The OpenView Internet Services module excelled at tracking Web transaction-oriented service-level agreement (SLA) violations. For services we defined, from general Web access to particular e-commerce transactions, it noted availability and response-time details, and alerted us when SLA parameters were exceeded. Alerts took the form of pager calls, e-mail notices and SNMP traps, and we could tell the module to execute a command in response to an alert.
As is true for virtually all of the OpenView modules, each one we tested runs on HP-UX, Sun Solaris, Microsoft Windows (2000, 2003 and XP) and Red Hat Linux.
How easy are these things?
HP calls Network Node Manager's user interface Home Base. It gives administrators, engineers, trouble-shooters and planners an intuitive, easy-to-navigate summary of the network's status, quick access to detailed alarms and easy-to-understand graphical maps of the network infrastructure and services. HP bundles both a native Windows version and Web-based version of Home Base with Network Node Manager.
Drilling down through Home Base's maps to find device and connection details was a snap - the network health information displayed by the maps helped us locate problems quickly and productively.
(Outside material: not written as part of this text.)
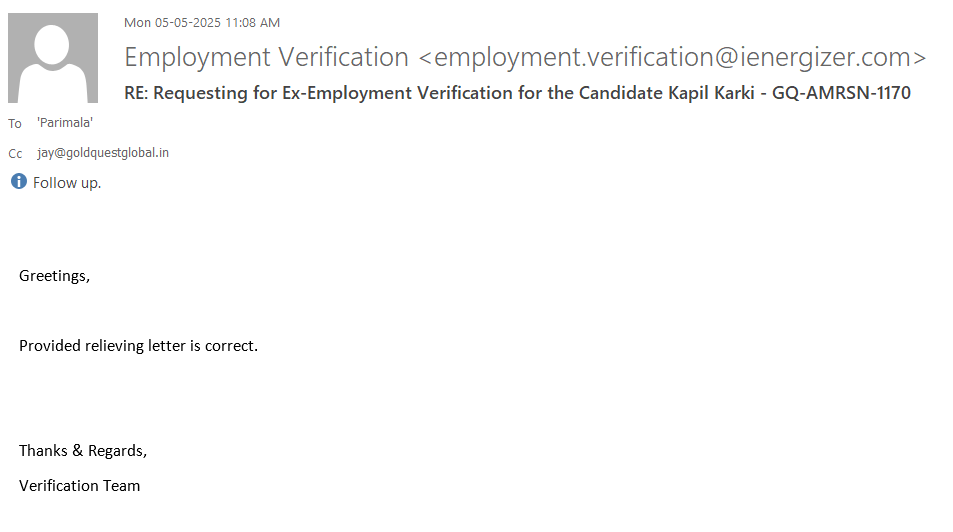This screenshot has height=532, width=953.
Task: Click the Follow up flag text
Action: click(67, 183)
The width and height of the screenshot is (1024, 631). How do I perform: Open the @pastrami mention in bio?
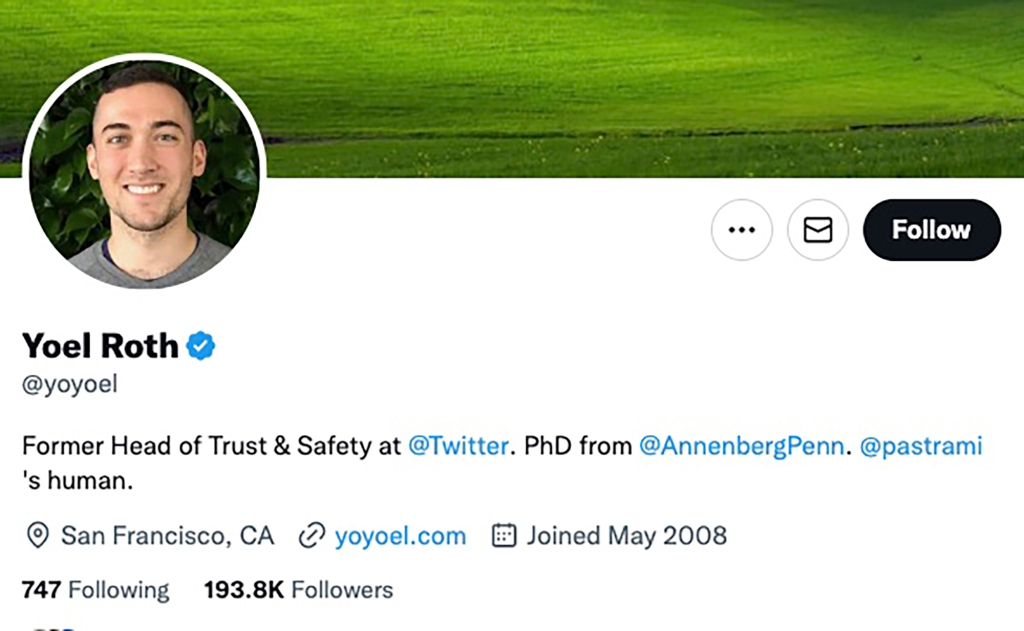click(x=921, y=446)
When a problem developed, Home Base filtered and correlated its store of network events, and produced a summary alarm that described the problem clearly and in plain language. As we investigated a problem, Home Base created and displayed dynamic menus that directed our thoughts and efforts toward solving the problem. Customising Home Base's analysis of events via the Network Node Manager Correlation Composer feature was simple and straightforward.
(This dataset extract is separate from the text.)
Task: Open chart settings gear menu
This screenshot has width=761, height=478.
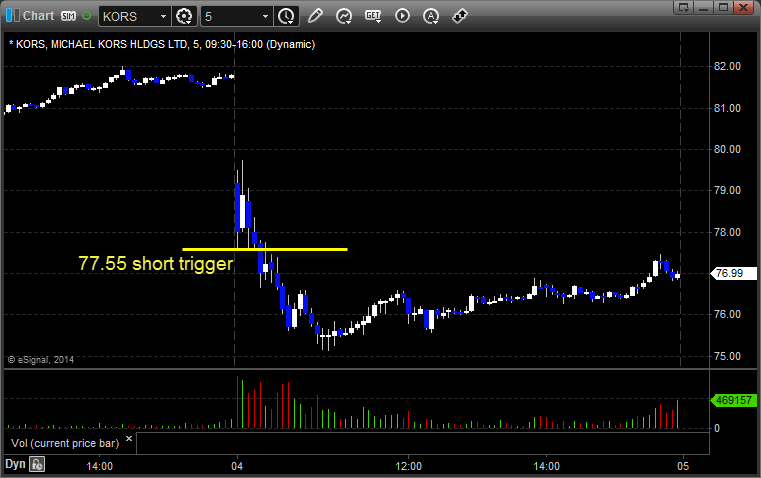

Predesigned reports from HP highlight items such as performance, alarm, availability and inventory trends. Many reports contrasted current and historical data, which helped us spot emerging problems, while other reports showed network utilisation, top talkers and listeners, and inbound and outbound errors. A Ping Response Time and Ping Retry report showed us such response times and the number of retries, to help measure latency across our network. The RMON Segment Utilisation report revealed network bandwidth usage, and a Frame Relay report tracked forward and backward congestion rates to show bottlenecks. Reports also showed summary and detailed device availability, device inventory data, alarm histories and multiple-device reboot events.
The OpenView Internet Services module sported a productive dashboard interface, offering us a quick, tree-based navigation, SLA health indicators and a helpful troubleshooting and analysis tool.
HP OpenView documentation is only online. Despite its complexity, the software was easy to install and begin using.
Overall we felt the HP Network Node Manager, OpenView Operations and OpenView Internet Service modules were collectively an excellent way to explore framework-based network management and monitoring. The system will excel for a growing midsize company that needs scaleable tools with greater capacity and more functions, or for a large company that wants to manage and monitor its network more closely.
The HP Network Node Manager, OpenView Operations and OpenView Internet Service modules are an excellent way for a growing midsize company to explore framework-based network management and monitoring.